Task item:
Give back every record below, character for character.

※

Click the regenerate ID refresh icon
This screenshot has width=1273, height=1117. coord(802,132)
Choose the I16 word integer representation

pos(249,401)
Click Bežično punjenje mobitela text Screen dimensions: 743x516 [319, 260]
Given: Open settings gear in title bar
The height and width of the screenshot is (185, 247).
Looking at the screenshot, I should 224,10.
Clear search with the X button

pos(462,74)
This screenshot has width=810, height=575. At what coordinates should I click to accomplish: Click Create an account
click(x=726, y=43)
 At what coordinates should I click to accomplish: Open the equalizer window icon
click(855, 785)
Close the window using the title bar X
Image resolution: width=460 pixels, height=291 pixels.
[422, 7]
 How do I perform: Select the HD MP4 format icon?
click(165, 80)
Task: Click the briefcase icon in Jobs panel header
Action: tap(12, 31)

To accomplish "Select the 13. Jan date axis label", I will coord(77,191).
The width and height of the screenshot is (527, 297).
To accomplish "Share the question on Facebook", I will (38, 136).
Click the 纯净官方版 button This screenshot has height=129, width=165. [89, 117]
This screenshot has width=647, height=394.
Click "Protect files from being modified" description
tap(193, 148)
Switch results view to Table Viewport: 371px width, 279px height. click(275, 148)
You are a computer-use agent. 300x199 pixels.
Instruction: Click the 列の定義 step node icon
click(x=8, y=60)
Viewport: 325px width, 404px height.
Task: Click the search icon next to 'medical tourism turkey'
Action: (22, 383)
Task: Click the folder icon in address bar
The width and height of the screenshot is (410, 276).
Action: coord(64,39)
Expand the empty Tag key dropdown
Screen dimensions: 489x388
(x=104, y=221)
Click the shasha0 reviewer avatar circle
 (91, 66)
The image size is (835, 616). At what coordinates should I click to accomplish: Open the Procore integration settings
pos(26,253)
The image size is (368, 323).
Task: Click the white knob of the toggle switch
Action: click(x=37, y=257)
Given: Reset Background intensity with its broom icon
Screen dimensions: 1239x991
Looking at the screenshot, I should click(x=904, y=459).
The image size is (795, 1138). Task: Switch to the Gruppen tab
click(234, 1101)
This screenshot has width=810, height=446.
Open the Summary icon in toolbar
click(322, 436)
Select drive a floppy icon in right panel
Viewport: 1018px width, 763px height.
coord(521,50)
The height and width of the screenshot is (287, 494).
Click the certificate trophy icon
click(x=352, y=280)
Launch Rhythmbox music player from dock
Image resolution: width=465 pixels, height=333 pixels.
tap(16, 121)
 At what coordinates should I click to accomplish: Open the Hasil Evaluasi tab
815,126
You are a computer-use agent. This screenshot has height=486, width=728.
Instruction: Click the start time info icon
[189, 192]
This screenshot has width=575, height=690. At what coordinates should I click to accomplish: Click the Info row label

※

Answer:
Click the regenerate ID refresh icon
This screenshot has width=1273, height=1117. coord(802,132)
Choose the I16 word integer representation

pos(249,401)
Click Bežično punjenje mobitela text Screen dimensions: 743x516 [319, 260]
Given: Open settings gear in title bar
The height and width of the screenshot is (185, 247).
Looking at the screenshot, I should 224,10.
Clear search with the X button

pos(462,74)
This screenshot has width=810, height=575. At what coordinates should I click to accomplish: Click Create an account
click(x=726, y=43)
 At what coordinates should I click to accomplish: Open the equalizer window icon
click(855, 785)
Close the window using the title bar X
Image resolution: width=460 pixels, height=291 pixels.
[422, 7]
 How do I perform: Select the HD MP4 format icon?
click(165, 80)
Task: Click the briefcase icon in Jobs panel header
Action: tap(12, 31)

To accomplish "Select the 13. Jan date axis label", I will coord(77,191).
The width and height of the screenshot is (527, 297).
To accomplish "Share the question on Facebook", I will (38, 136).
Click the 纯净官方版 button This screenshot has height=129, width=165. [89, 117]
This screenshot has width=647, height=394.
Click "Protect files from being modified" description
tap(193, 148)
Switch results view to Table Viewport: 371px width, 279px height. click(275, 148)
You are a computer-use agent. 300x199 pixels.
Instruction: Click the 列の定義 step node icon
click(x=8, y=60)
Viewport: 325px width, 404px height.
Task: Click the search icon next to 'medical tourism turkey'
Action: (22, 383)
Task: Click the folder icon in address bar
The width and height of the screenshot is (410, 276).
Action: coord(64,39)
Expand the empty Tag key dropdown
Screen dimensions: 489x388
(x=104, y=221)
Click the shasha0 reviewer avatar circle
 (91, 66)
The image size is (835, 616). At what coordinates should I click to accomplish: Open the Procore integration settings
pos(26,253)
The image size is (368, 323).
Task: Click the white knob of the toggle switch
Action: click(x=37, y=257)
Given: Reset Background intensity with its broom icon
Screen dimensions: 1239x991
Looking at the screenshot, I should click(x=904, y=459).
The image size is (795, 1138). Task: Switch to the Gruppen tab
click(234, 1101)
This screenshot has width=810, height=446.
Open the Summary icon in toolbar
click(322, 436)
Select drive a floppy icon in right panel
Viewport: 1018px width, 763px height.
coord(521,50)
The height and width of the screenshot is (287, 494).
Click the certificate trophy icon
click(x=352, y=280)
Launch Rhythmbox music player from dock
Image resolution: width=465 pixels, height=333 pixels.
tap(16, 121)
 At what coordinates should I click to accomplish: Open the Hasil Evaluasi tab
815,126
You are a computer-use agent. This screenshot has height=486, width=728.
Instruction: Click the start time info icon
[189, 192]
This screenshot has width=575, height=690. At what coordinates should I click to accomplish: Click the Info row label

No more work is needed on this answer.